> Exercise description
In the data below, which lines hold "text"? Copy every one.

Dataset excerpts:
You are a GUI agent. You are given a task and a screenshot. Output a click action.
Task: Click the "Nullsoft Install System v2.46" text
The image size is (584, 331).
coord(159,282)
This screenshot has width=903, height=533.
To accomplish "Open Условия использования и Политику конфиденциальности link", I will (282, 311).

---

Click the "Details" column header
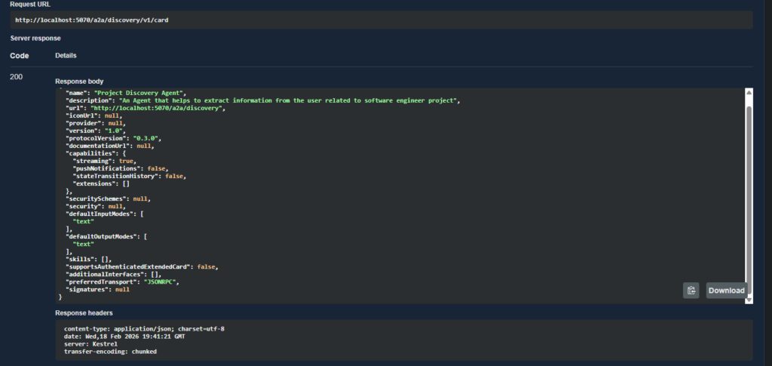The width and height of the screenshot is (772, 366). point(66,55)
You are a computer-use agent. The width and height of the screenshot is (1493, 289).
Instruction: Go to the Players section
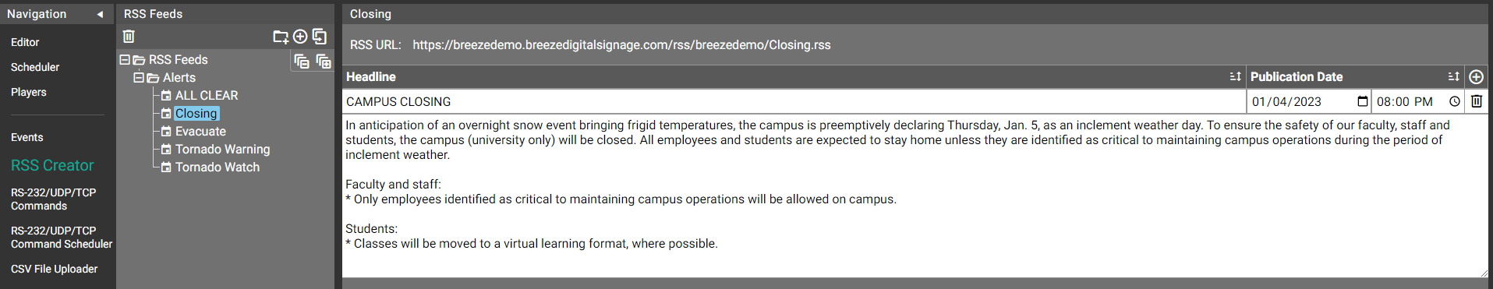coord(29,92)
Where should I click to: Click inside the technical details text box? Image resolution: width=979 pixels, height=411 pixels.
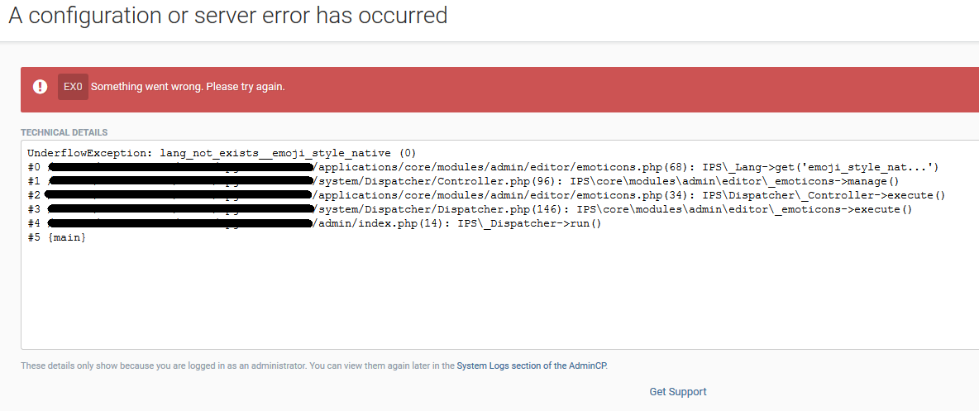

> Response below
Task: Click the "Nullsoft Install System v2.46" text
Where should I click to: Click inside the technical details text box? Image resolution: width=979 pixels, height=411 pixels.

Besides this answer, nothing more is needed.